## GEGEBENE AUFGABE
Gib bitte die Zeilen von der Zeile mit „The width and height of the screenshot is (306, 207).“ bis einschließlich der letzten Zeile erneut wieder und tausche dabei „Select“ gegen „Pick“ aus, ohne sonst etwas zu ändern. Lass die Bilder in der Antwort weg.

----------------------------------------

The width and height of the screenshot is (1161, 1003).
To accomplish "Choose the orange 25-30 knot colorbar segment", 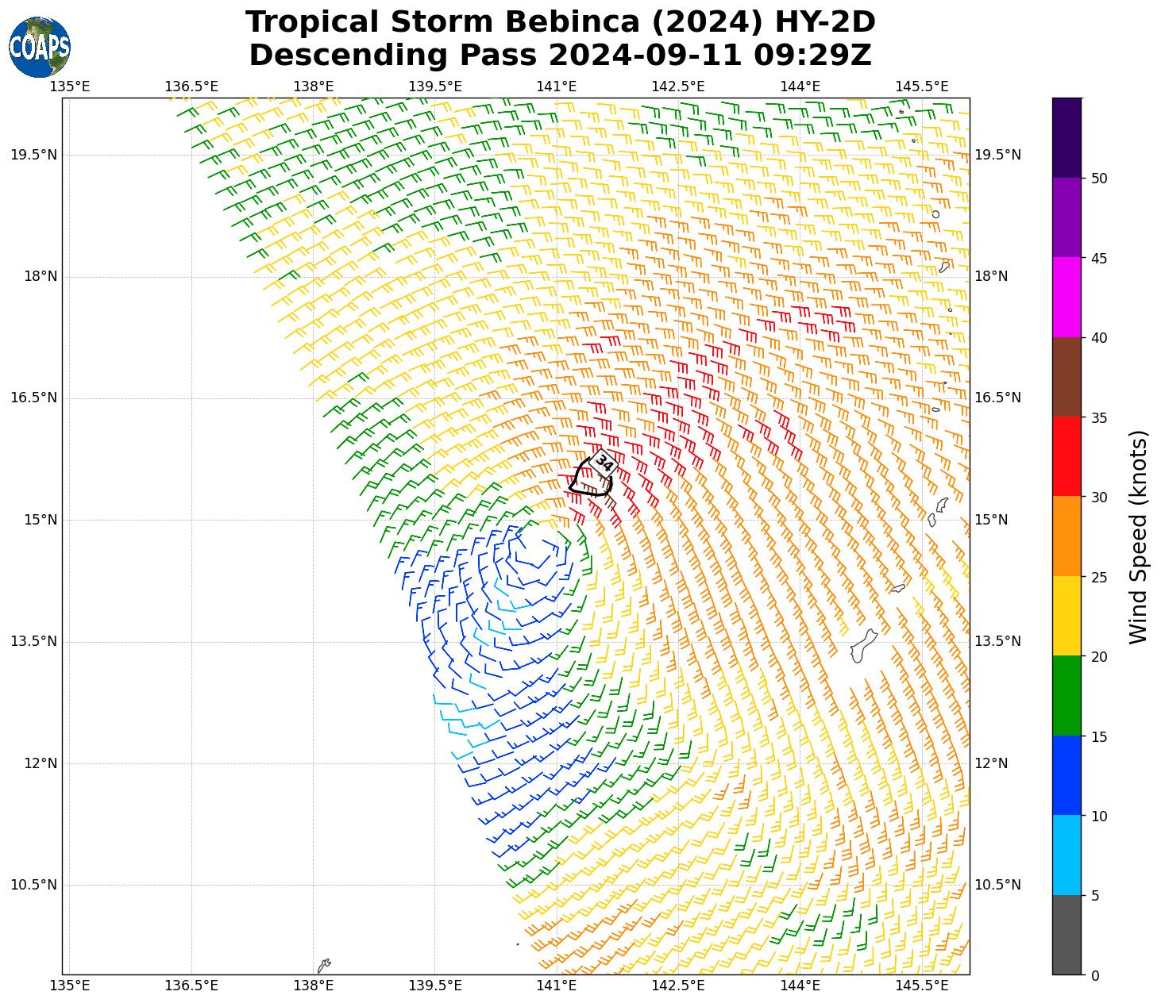I will coord(1067,536).
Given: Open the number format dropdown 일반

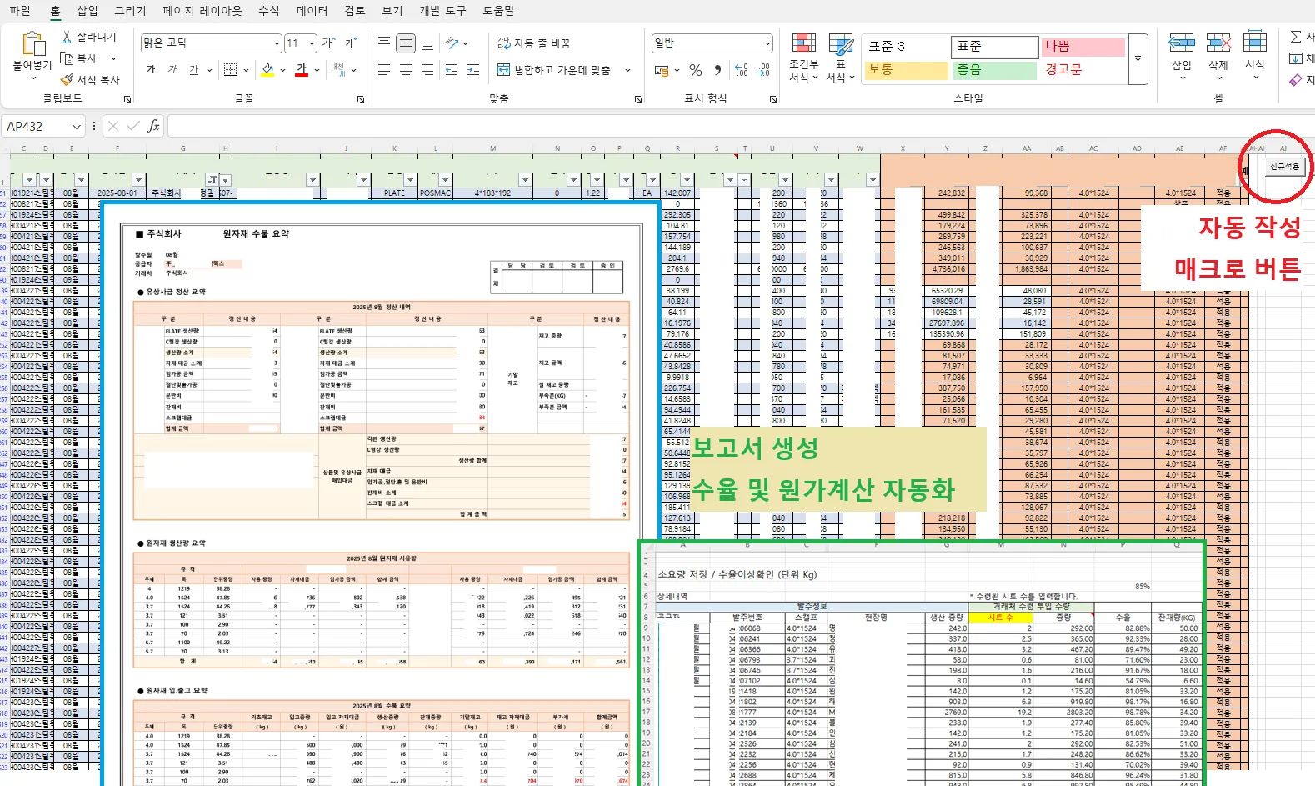Looking at the screenshot, I should [767, 43].
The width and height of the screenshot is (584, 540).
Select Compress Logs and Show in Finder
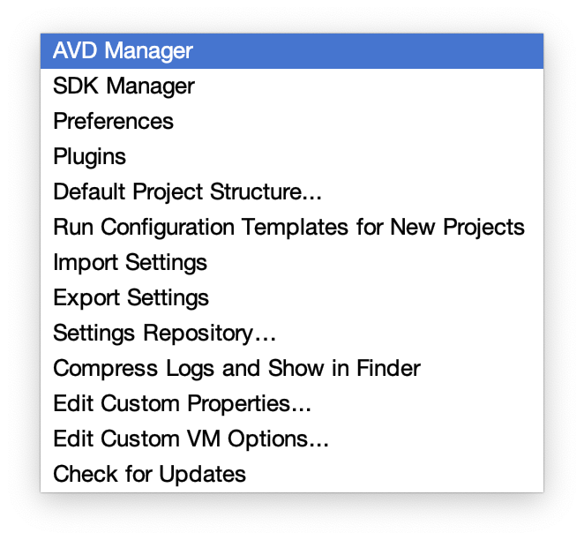[x=236, y=368]
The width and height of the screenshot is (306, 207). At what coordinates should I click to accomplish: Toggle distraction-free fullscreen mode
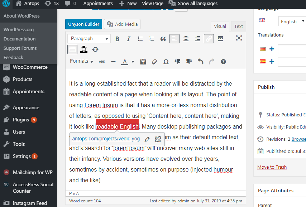click(239, 38)
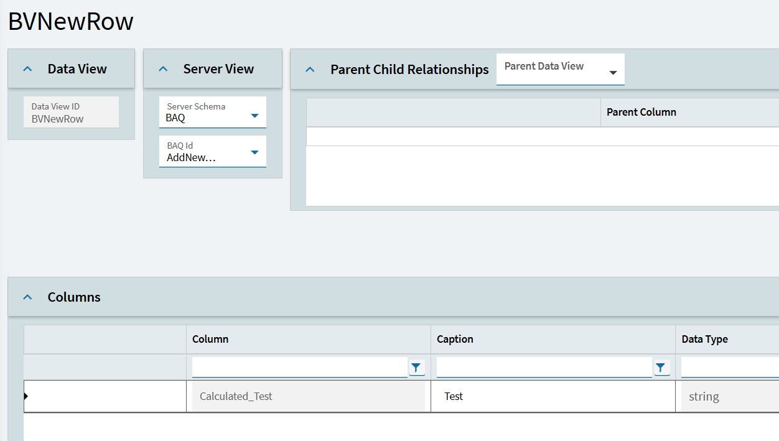Screen dimensions: 779x441
Task: Collapse the Columns panel
Action: [27, 297]
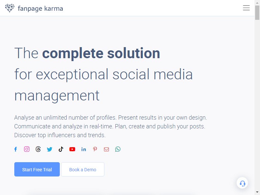
Task: Click the email envelope icon
Action: pyautogui.click(x=107, y=150)
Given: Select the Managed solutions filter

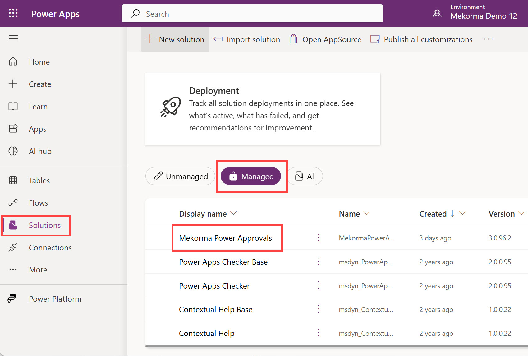Looking at the screenshot, I should [x=251, y=176].
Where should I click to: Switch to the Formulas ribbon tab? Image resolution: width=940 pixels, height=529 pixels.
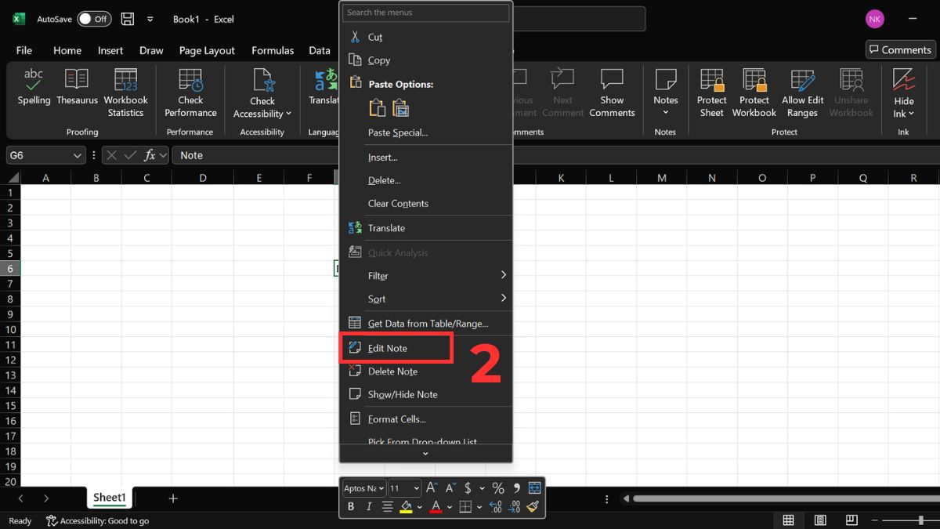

----------------------------------------

## LÖSUNG DER AUFGABE
The width and height of the screenshot is (306, 207). At what coordinates should I click to accomplish: Toggle distraction-free fullscreen mode
click(239, 38)
Screen dimensions: 779x441
Task: Collapse the Columns panel
Action: [27, 297]
Task: Click the email envelope icon
Action: pyautogui.click(x=107, y=150)
Given: Pick the Managed solutions filter

Looking at the screenshot, I should [x=251, y=176].
Where should I click to: Switch to the Formulas ribbon tab? Image resolution: width=940 pixels, height=529 pixels.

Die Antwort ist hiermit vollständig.